The “Gift”

I used a word I don’t particularly like when I was talking to some parents the other day. The problem is, it’s the word that is used, and substitutions for it sound awkward. I was referring to my daughter and how I’d been reading a “gifted homeschoolers” e-mail group (mostly to reassure myself that I’m not alone in the parenting world).
One of the moms replied in the way that one of the moms always does when you use that word. “I think all kids are gifted,” she said.
In the sense that she was using the word, the sense that it has for everyone but those who get caught in the Escher-like upstairs-downstairs of educating gifted kids, she was right. Every single person is unique, and for each unique child, you can find a gift that they can offer the world.
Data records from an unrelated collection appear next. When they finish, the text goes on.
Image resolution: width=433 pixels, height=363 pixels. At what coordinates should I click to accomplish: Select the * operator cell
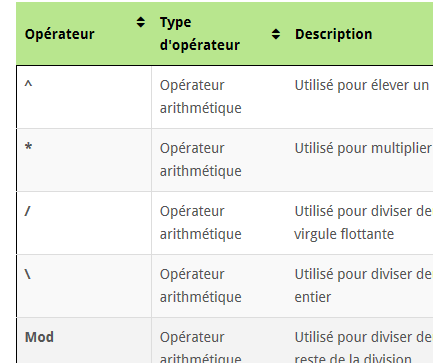(84, 160)
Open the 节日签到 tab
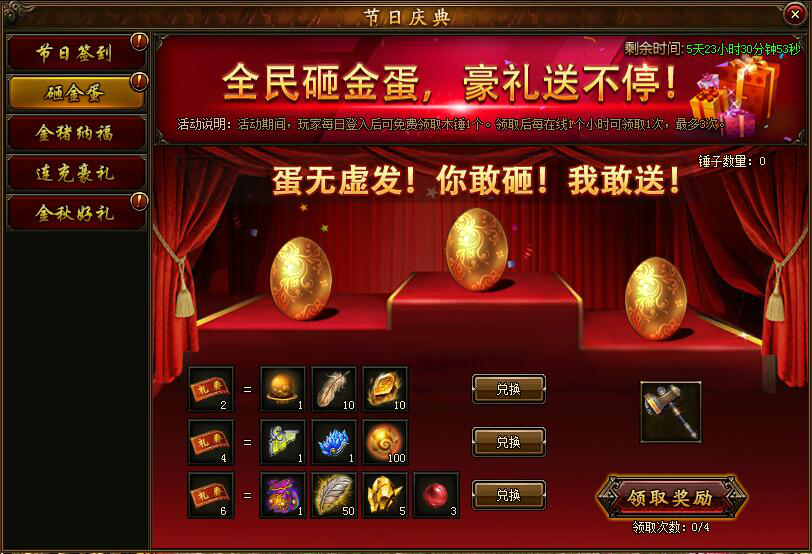This screenshot has height=554, width=812. tap(76, 53)
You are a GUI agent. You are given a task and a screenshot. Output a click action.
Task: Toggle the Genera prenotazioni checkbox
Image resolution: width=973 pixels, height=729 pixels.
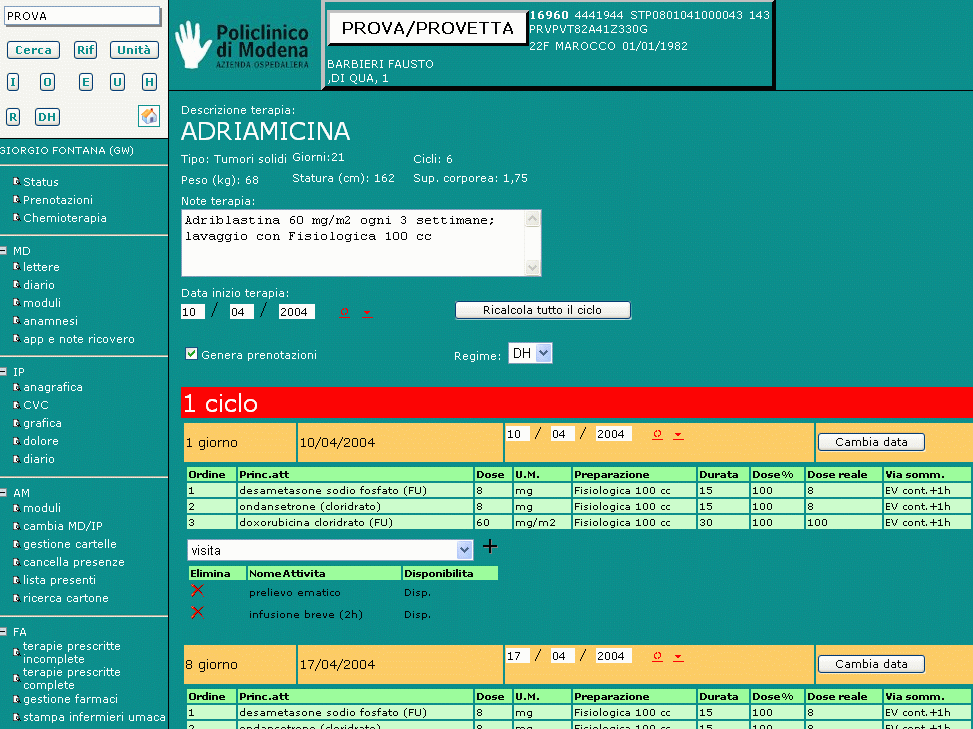coord(191,354)
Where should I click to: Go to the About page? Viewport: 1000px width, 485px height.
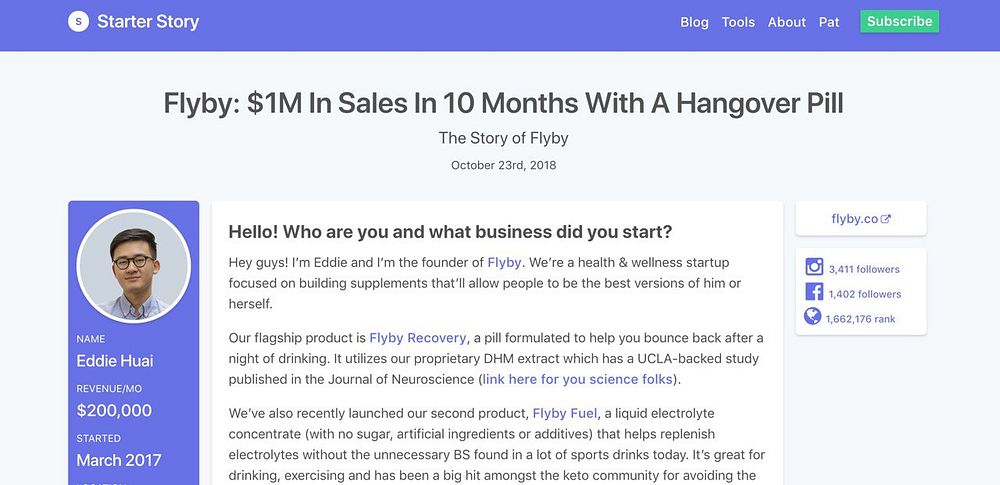coord(787,22)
Some of them have big fancy gifts like Shirley Temple. Some of them have quieter gifts that they discover over a lifetime.
But I’m stuck with this word that doesn’t exactly express what it means. “Gifted and Talented Education” is the official title for the program in California’s public schools, and “the gifted” is what they call the kids. That immediately makes other parents, whose children are therefore “not gifted,” think that you’re bragging. It couldn’t be further from the truth.
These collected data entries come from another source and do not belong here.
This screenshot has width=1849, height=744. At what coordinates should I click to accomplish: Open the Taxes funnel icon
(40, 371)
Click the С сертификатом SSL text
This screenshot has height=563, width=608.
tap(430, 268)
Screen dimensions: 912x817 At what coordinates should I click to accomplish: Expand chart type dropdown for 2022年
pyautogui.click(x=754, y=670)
Having been one of these kids, I have no illusions that it’s easier to be who they are than to be someone who is “not gifted.” Each one of our unique humans has a unique set of things to overcome. It might surprise a lot of people that gifted kids are actually less likely to graduate from high school. And even more surprising to many people is that your IQ actually has no strong correlation with success in life. In fact, people who study the gifted say that you’re better off being pretty darn smart (somewhat smarter than average) than really, really smart. Those who are really, really smart have bigger handicaps to go along with their “gift.”
As I understand it, kids who are gifted learners often develop backwards. You notice pretty much right away that they’re different. The other kids go through the stages that they describe in parenting manuals. Gifted kids do…something different. Some of them develop their social skills normally, but most don’t. The schedule flips around. When other kids are learning to get past parallel play and make friends, gifted kids are often more interested in reading dictionaries.
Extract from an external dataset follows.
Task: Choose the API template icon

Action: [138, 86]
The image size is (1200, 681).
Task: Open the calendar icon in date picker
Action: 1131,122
My son was not one of those kids you read about who do amazing intellectual feats early on, but he was clearly different. He went from not speaking to speaking in paragraphs. He didn’t have his terrible twos, but when he was five he started throwing scary fits like he was a two-year-old. At times we feared he was autistic. He made his first friend at the age of four-and-a-half. Our goals for him have never been academic. When a teacher asks what our goals are, we say we’d like him to be happy.
Our daughter is in many ways the opposite. She has always acted outward. Her terrible twos started at 18 months and we’re not sure when they’re going to end. She is unable to handle being in a classroom for more than a few hours at a time if she’s not being constantly intellectually stimulated. If I can keep up with her, we can have great homeschooling days. But it’s extremely hard to keep up with her. Teachers never asked us what our goals were. It was clear that our goal was to keep her able to be in class, till we chose another path. Homeschooling is becoming the educational model of choice for lots of parents of gifted kids.
Both of our kids are typical as gifted kids, but very unusual in the wider world. Parents react to them in a variety of ways. Sometimes parents compare their kids and find them lacking. “I wish my son could read like yours,” said the father of a second-grade classmate. “I wish my son could hit a baseball,” I wanted to reply. But I didn’t, because it’s really important with all kids, not just “gifted” kids, to accept what comes in the package. If my son decides one day to play baseball, I’ll encourage him to do his best.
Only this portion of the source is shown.